When a picture appears in the listing, leave it out and copy the rest exactly as it stands.
--------
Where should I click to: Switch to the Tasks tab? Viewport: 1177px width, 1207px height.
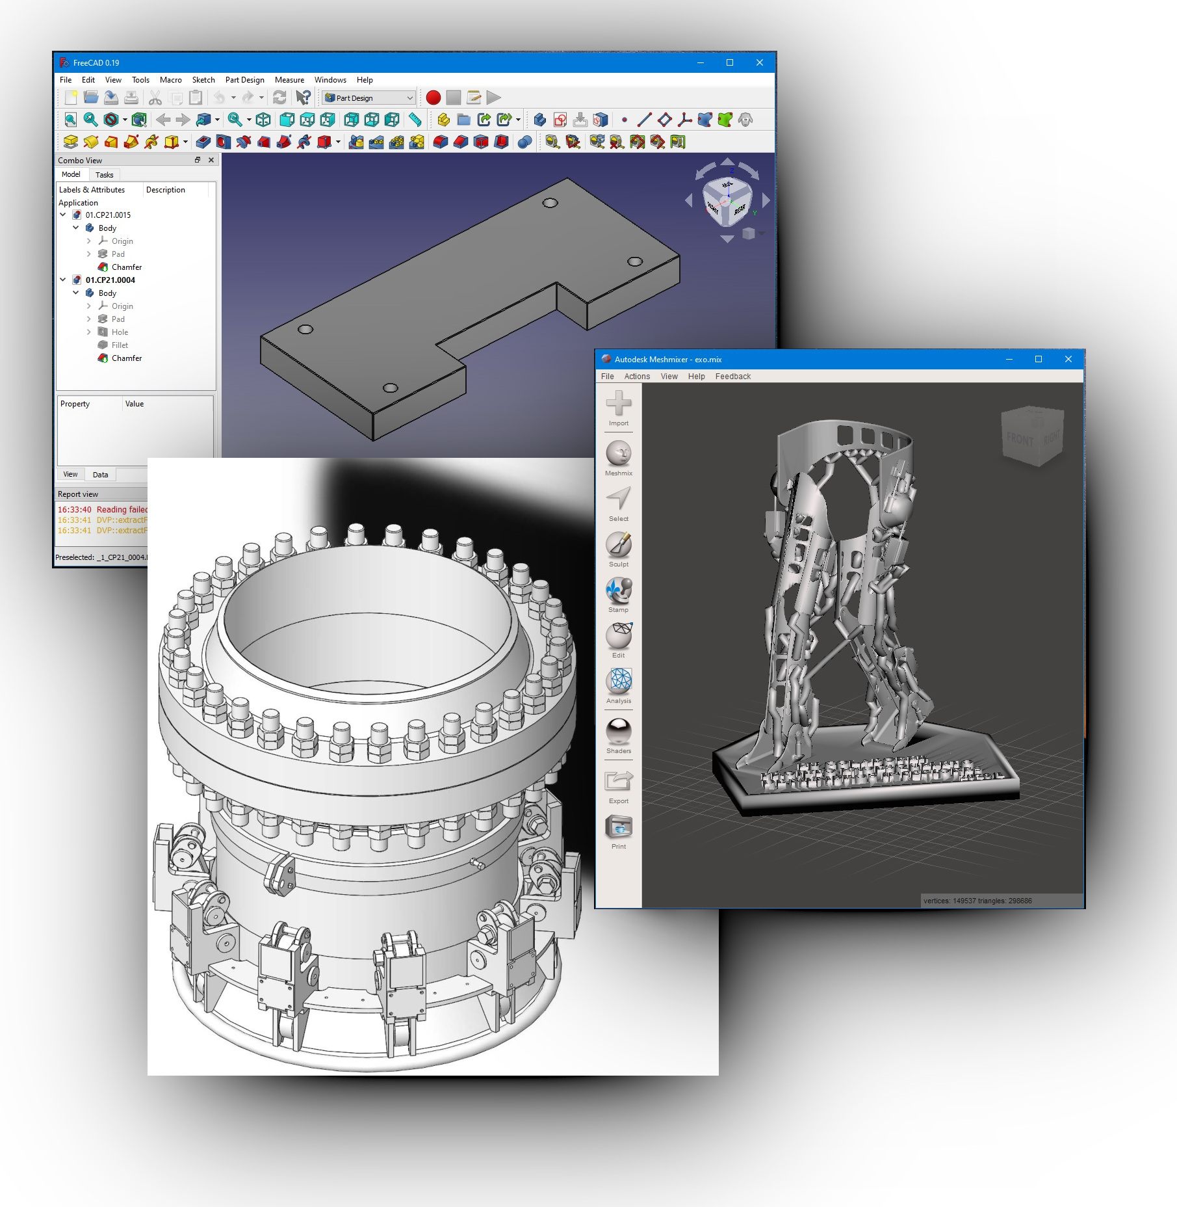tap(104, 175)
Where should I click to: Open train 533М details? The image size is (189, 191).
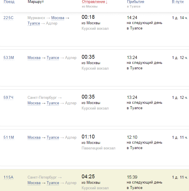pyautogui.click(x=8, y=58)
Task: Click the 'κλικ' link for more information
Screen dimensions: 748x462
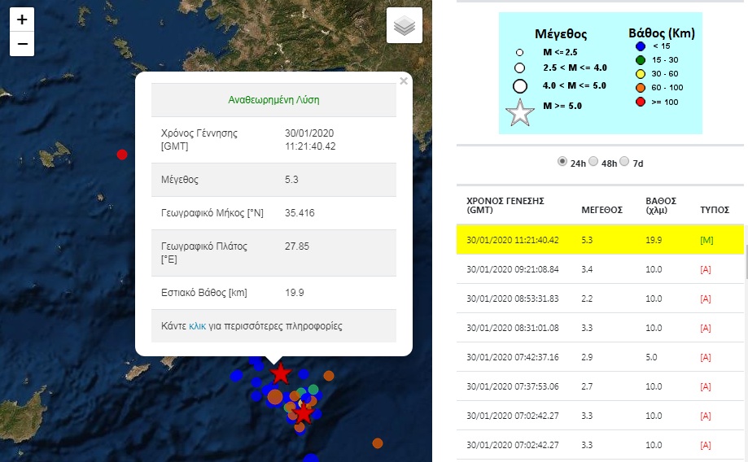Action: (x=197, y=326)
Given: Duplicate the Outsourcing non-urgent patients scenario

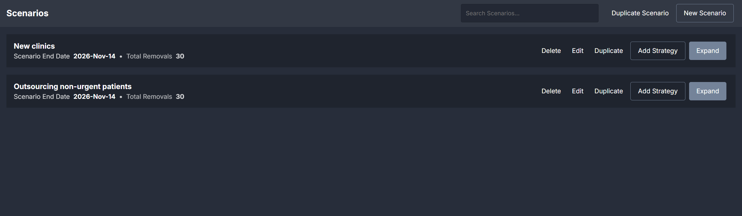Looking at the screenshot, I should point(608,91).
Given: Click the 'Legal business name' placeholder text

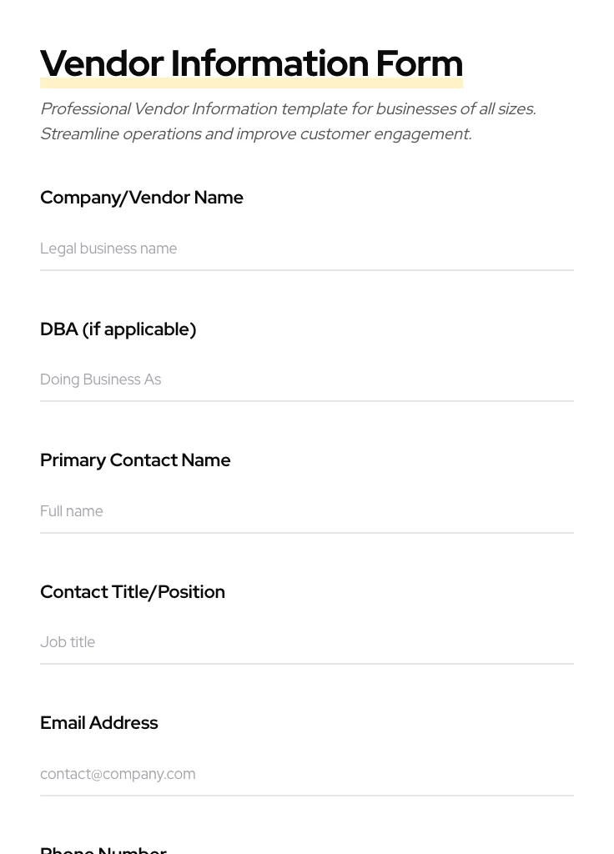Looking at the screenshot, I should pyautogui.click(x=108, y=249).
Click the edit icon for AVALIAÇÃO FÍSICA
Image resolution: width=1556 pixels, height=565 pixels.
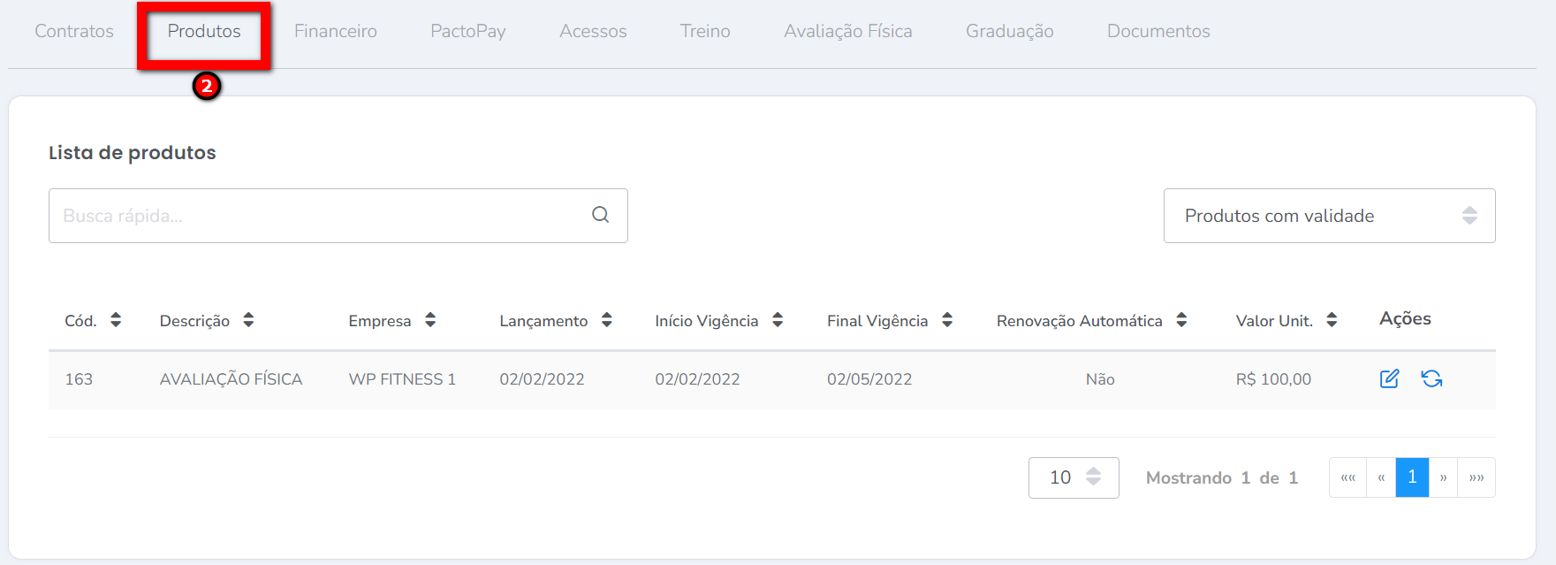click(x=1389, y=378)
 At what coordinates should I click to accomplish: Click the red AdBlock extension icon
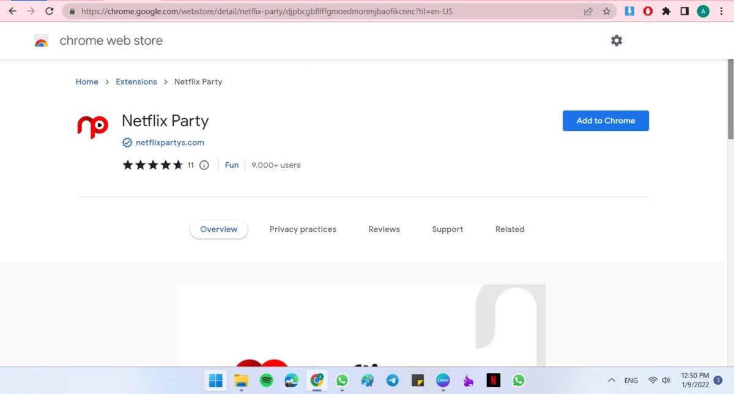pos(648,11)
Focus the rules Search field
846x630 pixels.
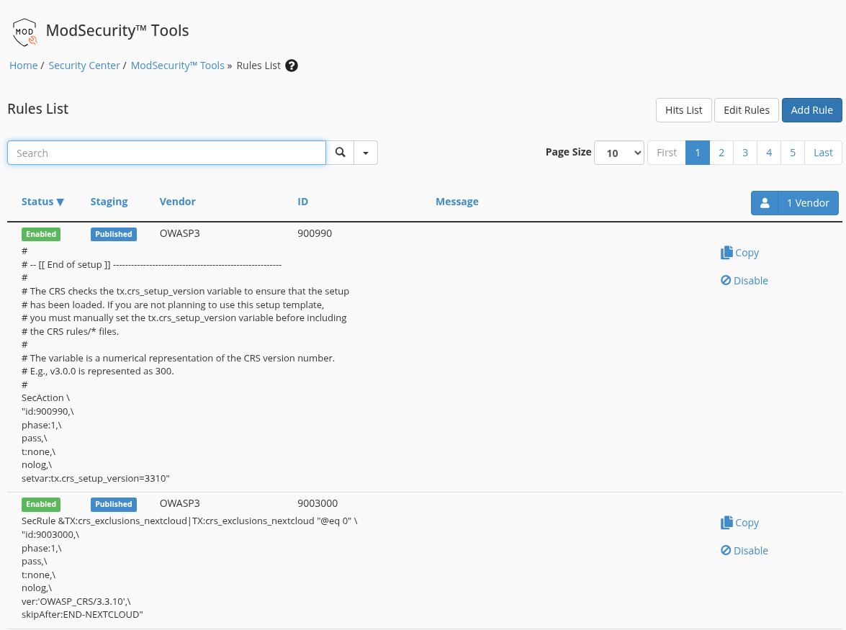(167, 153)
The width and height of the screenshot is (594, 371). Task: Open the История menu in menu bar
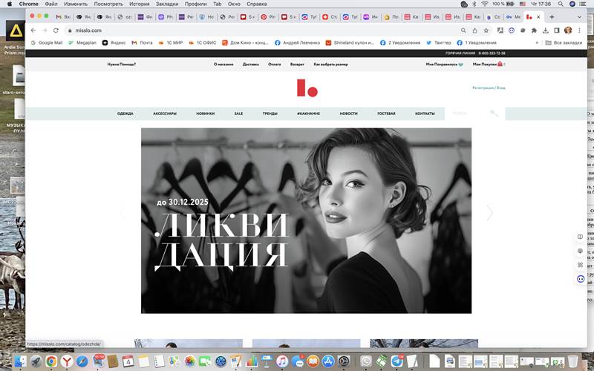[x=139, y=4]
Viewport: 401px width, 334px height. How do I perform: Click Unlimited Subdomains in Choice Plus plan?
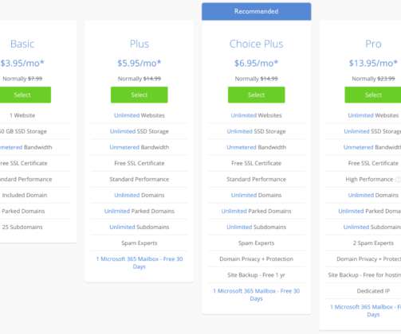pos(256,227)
--------
SOLUTION TO THE EXERCISE ->
Where should I click to: Switch to the Tasks tab? Viewport: 1177px width, 1207px height.
tap(104, 175)
Where should I click to: Open train 533М details? The image size is (189, 191).
pyautogui.click(x=8, y=58)
Task: Click the 'κλικ' link for more information
Screen dimensions: 748x462
Action: (x=197, y=326)
Given: Duplicate the Outsourcing non-urgent patients scenario

Looking at the screenshot, I should point(608,91).
Given: Click the 'Legal business name' placeholder text

Looking at the screenshot, I should pyautogui.click(x=108, y=249).
Click the edit icon for AVALIAÇÃO FÍSICA
Image resolution: width=1556 pixels, height=565 pixels.
click(x=1389, y=378)
 At what coordinates should I click to accomplish: Click the red AdBlock extension icon
pos(648,11)
Focus the rules Search field
846x630 pixels.
(167, 153)
The width and height of the screenshot is (594, 371). Task: Open the История menu in menu bar
[x=139, y=4]
Viewport: 401px width, 334px height. How do I perform: Click Unlimited Subdomains in Choice Plus plan?
pos(256,227)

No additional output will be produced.